**How to complete this task**
With nothing added and nothing dropped, write out all of the entries below.

**Data under study**
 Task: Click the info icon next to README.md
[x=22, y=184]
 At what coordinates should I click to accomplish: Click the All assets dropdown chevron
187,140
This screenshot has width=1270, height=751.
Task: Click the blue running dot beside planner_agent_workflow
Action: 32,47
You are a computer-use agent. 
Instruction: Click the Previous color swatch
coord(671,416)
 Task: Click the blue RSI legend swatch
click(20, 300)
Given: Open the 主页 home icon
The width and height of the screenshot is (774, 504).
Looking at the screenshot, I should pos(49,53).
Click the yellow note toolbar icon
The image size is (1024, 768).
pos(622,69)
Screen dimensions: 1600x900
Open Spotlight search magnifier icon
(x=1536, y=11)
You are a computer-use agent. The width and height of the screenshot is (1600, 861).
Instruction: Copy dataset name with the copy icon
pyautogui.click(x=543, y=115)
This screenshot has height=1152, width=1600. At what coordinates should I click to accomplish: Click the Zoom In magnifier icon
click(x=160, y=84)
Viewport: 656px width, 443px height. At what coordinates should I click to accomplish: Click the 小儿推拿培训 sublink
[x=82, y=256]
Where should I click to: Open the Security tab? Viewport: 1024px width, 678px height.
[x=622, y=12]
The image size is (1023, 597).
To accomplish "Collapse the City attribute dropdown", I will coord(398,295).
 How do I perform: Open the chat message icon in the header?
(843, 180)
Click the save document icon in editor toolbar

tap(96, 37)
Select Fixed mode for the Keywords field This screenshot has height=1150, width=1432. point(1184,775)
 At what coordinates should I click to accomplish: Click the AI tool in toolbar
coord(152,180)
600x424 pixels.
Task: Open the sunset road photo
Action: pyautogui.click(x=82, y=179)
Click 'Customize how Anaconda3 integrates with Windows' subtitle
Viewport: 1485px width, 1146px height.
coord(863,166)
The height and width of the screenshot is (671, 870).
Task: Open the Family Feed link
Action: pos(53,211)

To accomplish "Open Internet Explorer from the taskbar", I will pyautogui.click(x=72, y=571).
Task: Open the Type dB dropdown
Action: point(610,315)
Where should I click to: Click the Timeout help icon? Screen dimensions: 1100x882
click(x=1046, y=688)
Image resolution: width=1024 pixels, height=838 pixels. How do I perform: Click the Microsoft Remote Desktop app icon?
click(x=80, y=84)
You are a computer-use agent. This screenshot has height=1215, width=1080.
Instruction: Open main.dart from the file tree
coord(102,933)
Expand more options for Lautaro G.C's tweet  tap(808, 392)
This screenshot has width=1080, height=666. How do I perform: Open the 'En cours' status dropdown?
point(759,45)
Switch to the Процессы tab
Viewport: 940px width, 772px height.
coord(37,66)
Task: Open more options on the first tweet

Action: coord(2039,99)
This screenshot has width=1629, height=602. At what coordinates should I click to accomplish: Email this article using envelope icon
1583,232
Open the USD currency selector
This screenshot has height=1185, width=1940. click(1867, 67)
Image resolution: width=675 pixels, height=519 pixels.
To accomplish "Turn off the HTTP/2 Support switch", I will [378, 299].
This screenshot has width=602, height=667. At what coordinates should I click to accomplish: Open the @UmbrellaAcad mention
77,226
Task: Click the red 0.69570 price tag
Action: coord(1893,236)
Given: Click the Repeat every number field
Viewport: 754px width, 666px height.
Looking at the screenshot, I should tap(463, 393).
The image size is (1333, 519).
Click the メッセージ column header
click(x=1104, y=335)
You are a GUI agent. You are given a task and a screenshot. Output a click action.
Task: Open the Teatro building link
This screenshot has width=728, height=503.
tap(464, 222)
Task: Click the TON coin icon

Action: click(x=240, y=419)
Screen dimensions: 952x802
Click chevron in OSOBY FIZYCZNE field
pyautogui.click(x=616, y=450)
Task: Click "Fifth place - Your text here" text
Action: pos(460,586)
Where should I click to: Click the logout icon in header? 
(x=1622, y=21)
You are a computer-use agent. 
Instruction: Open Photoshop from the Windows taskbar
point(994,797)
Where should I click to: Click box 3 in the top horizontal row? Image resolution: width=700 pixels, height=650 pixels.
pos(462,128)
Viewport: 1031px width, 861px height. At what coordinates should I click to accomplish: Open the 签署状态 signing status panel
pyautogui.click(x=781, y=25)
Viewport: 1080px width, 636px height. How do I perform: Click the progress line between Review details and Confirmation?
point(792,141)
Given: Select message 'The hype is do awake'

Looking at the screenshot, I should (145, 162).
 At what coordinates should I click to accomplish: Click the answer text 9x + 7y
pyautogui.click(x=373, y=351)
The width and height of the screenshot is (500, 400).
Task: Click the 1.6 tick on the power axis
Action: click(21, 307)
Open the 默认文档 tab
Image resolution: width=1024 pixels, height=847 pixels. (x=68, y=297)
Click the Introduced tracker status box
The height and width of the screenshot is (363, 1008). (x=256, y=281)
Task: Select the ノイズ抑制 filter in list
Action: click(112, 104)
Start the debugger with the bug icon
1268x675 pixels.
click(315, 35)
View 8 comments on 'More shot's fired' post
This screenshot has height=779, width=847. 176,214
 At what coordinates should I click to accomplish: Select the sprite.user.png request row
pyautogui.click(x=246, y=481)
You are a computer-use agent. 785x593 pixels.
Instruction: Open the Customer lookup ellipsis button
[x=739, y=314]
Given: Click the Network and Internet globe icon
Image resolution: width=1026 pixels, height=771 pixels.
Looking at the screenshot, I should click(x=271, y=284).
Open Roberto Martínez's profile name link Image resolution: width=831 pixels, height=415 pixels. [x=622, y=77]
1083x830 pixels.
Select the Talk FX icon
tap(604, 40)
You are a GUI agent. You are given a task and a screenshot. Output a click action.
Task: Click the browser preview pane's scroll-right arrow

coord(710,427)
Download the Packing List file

**Output for this exercise**
 Task: Click the info icon next to README.md
[x=22, y=184]
 At what coordinates should I click to accomplish: Click the All assets dropdown chevron
187,140
This screenshot has width=1270, height=751.
Task: Click the blue running dot beside planner_agent_workflow
Action: 32,47
You are a computer-use agent. 
Instruction: Click the Previous color swatch
coord(671,416)
 Task: Click the blue RSI legend swatch
click(20, 300)
Given: Open the 主页 home icon
The width and height of the screenshot is (774, 504).
Looking at the screenshot, I should pos(49,53).
Click the yellow note toolbar icon
The image size is (1024, 768).
pos(622,69)
Screen dimensions: 1600x900
Open Spotlight search magnifier icon
(x=1536, y=11)
You are a computer-use agent. The width and height of the screenshot is (1600, 861).
Instruction: Copy dataset name with the copy icon
pyautogui.click(x=543, y=115)
This screenshot has height=1152, width=1600. At what coordinates should I click to accomplish: Click the Zoom In magnifier icon
click(x=160, y=84)
Viewport: 656px width, 443px height. At what coordinates should I click to accomplish: Click the 小儿推拿培训 sublink
[x=82, y=256]
Where should I click to: Open the Security tab? Viewport: 1024px width, 678px height.
[x=622, y=12]
The image size is (1023, 597).
To accomplish "Collapse the City attribute dropdown", I will coord(398,295).
 How do I perform: Open the chat message icon in the header?
(843, 180)
Click the save document icon in editor toolbar

tap(96, 37)
Select Fixed mode for the Keywords field This screenshot has height=1150, width=1432. point(1184,775)
 At what coordinates should I click to accomplish: Click the AI tool in toolbar
coord(152,180)
600x424 pixels.
Task: Open the sunset road photo
Action: pyautogui.click(x=82, y=179)
Click 'Customize how Anaconda3 integrates with Windows' subtitle
Viewport: 1485px width, 1146px height.
coord(863,166)
The height and width of the screenshot is (671, 870).
Task: Open the Family Feed link
Action: pos(53,211)

To accomplish "Open Internet Explorer from the taskbar", I will pyautogui.click(x=72, y=571).
Task: Open the Type dB dropdown
Action: point(610,315)
Where should I click to: Click the Timeout help icon? Screen dimensions: 1100x882
click(x=1046, y=688)
Image resolution: width=1024 pixels, height=838 pixels. How do I perform: Click the Microsoft Remote Desktop app icon?
click(x=80, y=84)
You are a computer-use agent. This screenshot has height=1215, width=1080.
Instruction: Open main.dart from the file tree
coord(102,933)
Expand more options for Lautaro G.C's tweet  tap(808, 392)
This screenshot has width=1080, height=666. How do I perform: Open the 'En cours' status dropdown?
point(759,45)
Switch to the Процессы tab
Viewport: 940px width, 772px height.
coord(37,66)
Task: Open more options on the first tweet

Action: coord(2039,99)
This screenshot has width=1629, height=602. At what coordinates should I click to accomplish: Email this article using envelope icon
1583,232
Open the USD currency selector
This screenshot has height=1185, width=1940. click(1867, 67)
Image resolution: width=675 pixels, height=519 pixels.
To accomplish "Turn off the HTTP/2 Support switch", I will [378, 299].
This screenshot has width=602, height=667. At what coordinates should I click to accomplish: Open the @UmbrellaAcad mention
77,226
Task: Click the red 0.69570 price tag
Action: coord(1893,236)
Given: Click the Repeat every number field
Viewport: 754px width, 666px height.
Looking at the screenshot, I should tap(463, 393).
The image size is (1333, 519).
Click the メッセージ column header
click(x=1104, y=335)
You are a GUI agent. You are given a task and a screenshot. Output a click action.
Task: Open the Teatro building link
This screenshot has width=728, height=503.
tap(464, 222)
Task: Click the TON coin icon

Action: click(x=240, y=419)
Screen dimensions: 952x802
Click chevron in OSOBY FIZYCZNE field
pyautogui.click(x=616, y=450)
Task: Click "Fifth place - Your text here" text
Action: pos(460,586)
Where should I click to: Click the logout icon in header? 
(x=1622, y=21)
You are a computer-use agent. 
Instruction: Open Photoshop from the Windows taskbar
point(994,797)
Where should I click to: Click box 3 in the top horizontal row? Image resolution: width=700 pixels, height=650 pixels.
pos(462,128)
Viewport: 1031px width, 861px height. At what coordinates should I click to accomplish: Open the 签署状态 signing status panel
pyautogui.click(x=781, y=25)
Viewport: 1080px width, 636px height. How do I perform: Click the progress line between Review details and Confirmation?
point(792,141)
Given: Select message 'The hype is do awake'

Looking at the screenshot, I should (145, 162).
 At what coordinates should I click to accomplish: Click the answer text 9x + 7y
pyautogui.click(x=373, y=351)
The width and height of the screenshot is (500, 400).
Task: Click the 1.6 tick on the power axis
Action: click(21, 307)
Open the 默认文档 tab
Image resolution: width=1024 pixels, height=847 pixels. (x=68, y=297)
Click the Introduced tracker status box
The height and width of the screenshot is (363, 1008). (x=256, y=281)
Task: Select the ノイズ抑制 filter in list
Action: click(112, 104)
Start the debugger with the bug icon
1268x675 pixels.
click(315, 35)
View 8 comments on 'More shot's fired' post
This screenshot has height=779, width=847. 176,214
 At what coordinates should I click to accomplish: Select the sprite.user.png request row
pyautogui.click(x=246, y=481)
You are a computer-use agent. 785x593 pixels.
Instruction: Open the Customer lookup ellipsis button
[x=739, y=314]
Given: Click the Network and Internet globe icon
Image resolution: width=1026 pixels, height=771 pixels.
Looking at the screenshot, I should click(x=271, y=284).
Open Roberto Martínez's profile name link Image resolution: width=831 pixels, height=415 pixels. [x=622, y=77]
1083x830 pixels.
Select the Talk FX icon
tap(604, 40)
You are a GUI agent. You are given a task and a screenshot. Output a click action.
Task: Click the browser preview pane's scroll-right arrow

coord(710,427)
Download the Packing List file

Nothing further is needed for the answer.